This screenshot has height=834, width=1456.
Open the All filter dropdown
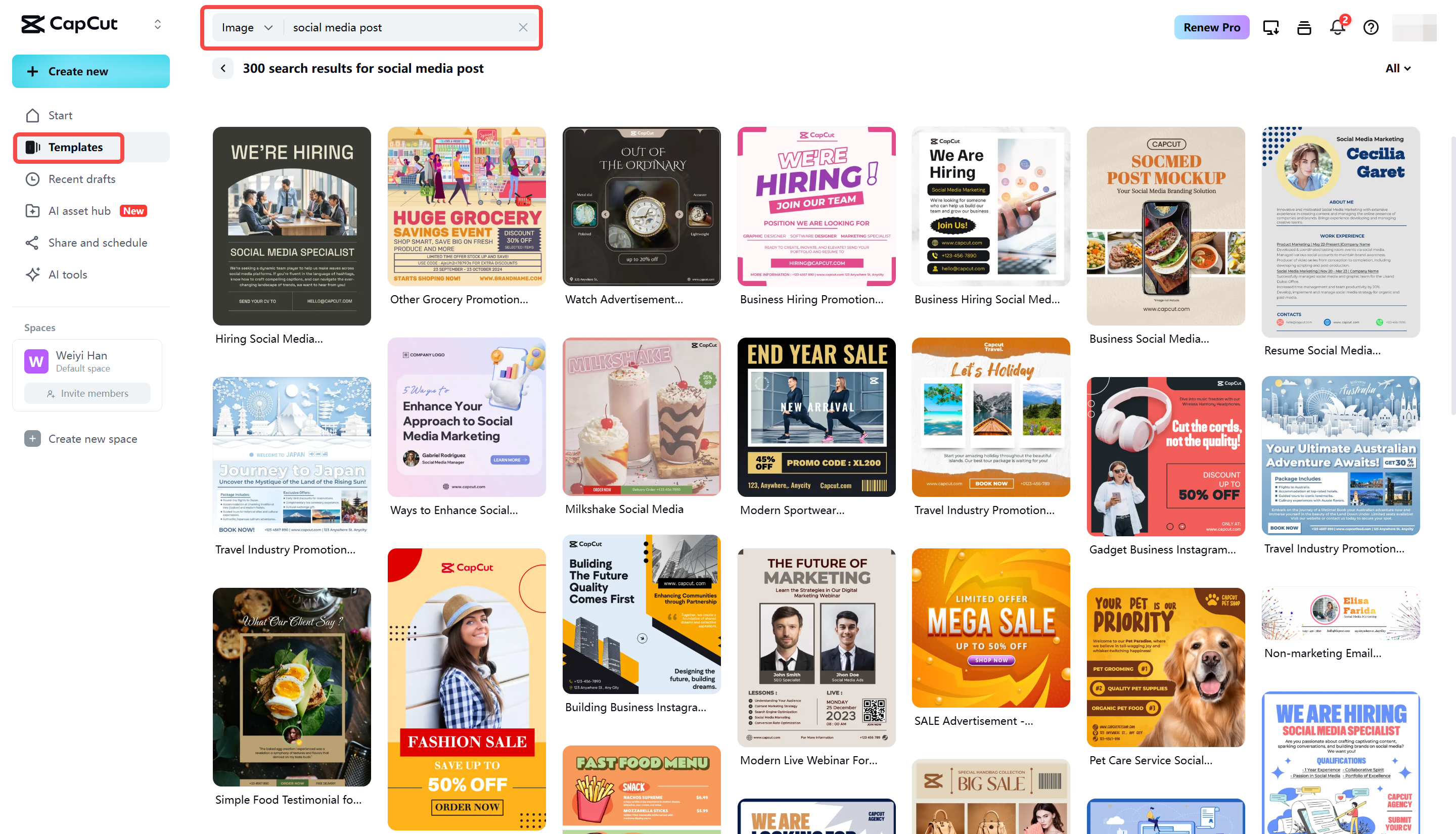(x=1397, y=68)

==

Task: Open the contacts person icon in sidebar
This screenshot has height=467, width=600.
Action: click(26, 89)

*REQUEST:* Turn the lines between the one holding "This screenshot has height=834, width=1456." and the one holding "(x=1397, y=68)", inclusive, into a two-column CSV with the headers text and answer. Give one row for each text-and-answer pair, put each value in a single quoted field with line breaks changed to spaces, and leave the pictures out.

*FULL RESPONSE:*
text,answer
"This screenshot has height=834, width=1456. Open the All filter dropdown","(x=1397, y=68)"